Process industries have hung on to old technology for way too long. Please make it stop! In our past 25 years of trips around the sun, we’ve watched technology do some wild things to processes and data. We’ve had exposure to using coding on multiple platforms to solve problems and, basically, help us with our daily work lives. It’s easy to stay complacent.
With advances from the typewriter to the word processor and the slide rule to the calculator, we have watched our processing plants weave themselves around “new” systems that represent everything from a Smithsonian-envied, should-be-fossilized set of programs to the spacey “Star Wars good idea systems” we all hoped would work. I’ve spent the past 20 years trying to make data tell me something good and accurate.
“In the era of information, ignorance is a choice.” – Donald Miller
DIY software technology
You’ve got to love an oil or chemical company that has the desire to enter into the software development business. God bless them; they just want reliable data and easy ways to collect and manipulate data to solve problems. Many applications of technology have worked well, but most not so much. All of them had crazy names or acronyms like Computerized Maintenance Management System (CMMS), Process Historian, Process Safety Management System, Management Information System, Environmental Management Information System (EMIS) and Laboratory Information Management System (LIMS). Then we dealt with the bazillion software vendors that came with these programs, including the “Homegrown-R-Us,” here-today-gone-tomorrow, flash-in-the-pan software development companies.
As time passed, a few of these database-centered programs stuck around, such as Microsoft® Access, Dbase 4 and one of the most belabored systems on the planet, Microsoft® Excel.
Now, picture you’re a plant manager or any midline leader who’s asking for his or her direct reports with the monthly numbers. Buried in the monthly meeting is that not-so-small voice in your head that says, “I can’t trust this data.”
You may even think, which is worse, “I’ll pay millions to create the ill-fated data warehouse and hope that the gods of APIs will smile on the integration layers that will be needed from now until Judgment Day.” Can I hear an “amen?”
Stop the madness
It’s time to stop the madness. There’s a better way to get what you need from data. Just like Uber’s ridesharing app put the hurt on the taxicab industry, or Airbnb’s private online rental marketplace devalued and retooled the hotel industry practically overnight, we can see that kind of change for the legacy enterprise. Process industries are primed to be “Uber-ized” with emerging data science technology.
New data tools that provide the foundation for future artificial intelligence (AI) now make it possible to get to the information that businesses need in a much more telling way. The day of asking Siri or Alexa, “How’s my cat/alky turnaround going?” is “nigh unto the door.”
Sensor technology now makes it affordable, maybe even mandatory, to “smarten up” our field equipment to remove safety exposure, providing the most effective layer of intelligence yet.

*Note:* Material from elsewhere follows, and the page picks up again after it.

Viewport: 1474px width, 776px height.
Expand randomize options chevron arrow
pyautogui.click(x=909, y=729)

Wireless technology has also become ready as location-aware, wearable computers now give us no excuse for lack of process safety awareness.

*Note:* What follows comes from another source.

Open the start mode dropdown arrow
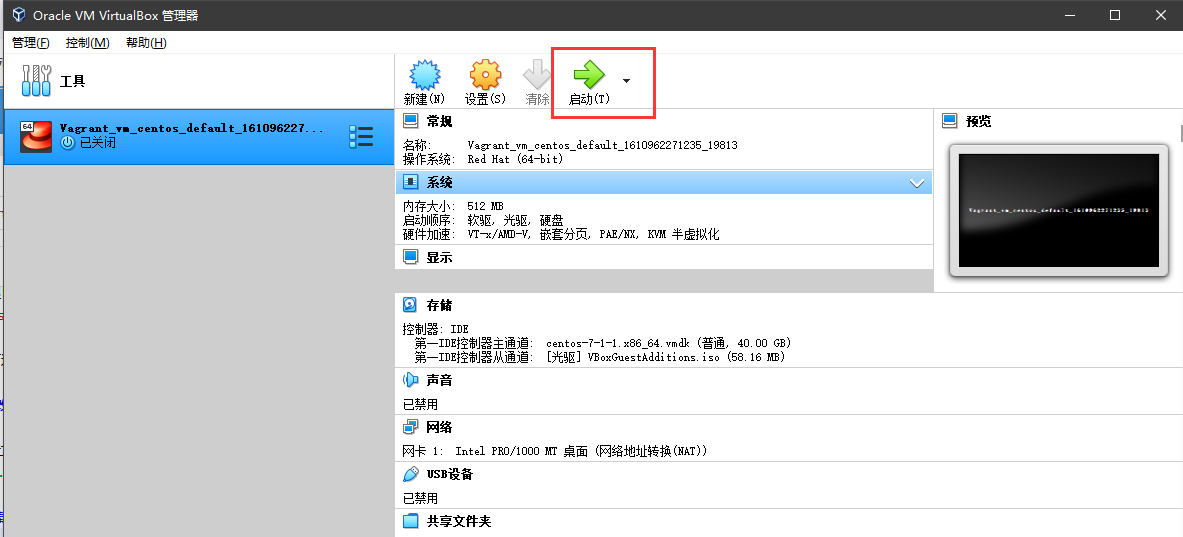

Welcome to the new frontier
The wild, wild west of process industries now has a chance of becoming a bit more like the rest of civilization. It’s a time of enlightenment and a step-change in capabilities. Let us rise up on the meter that measures our willingness to live with dark data and create pathways to business intelligence that light the way with AI, the block chain, automation and every other emerging technology that drives excellence.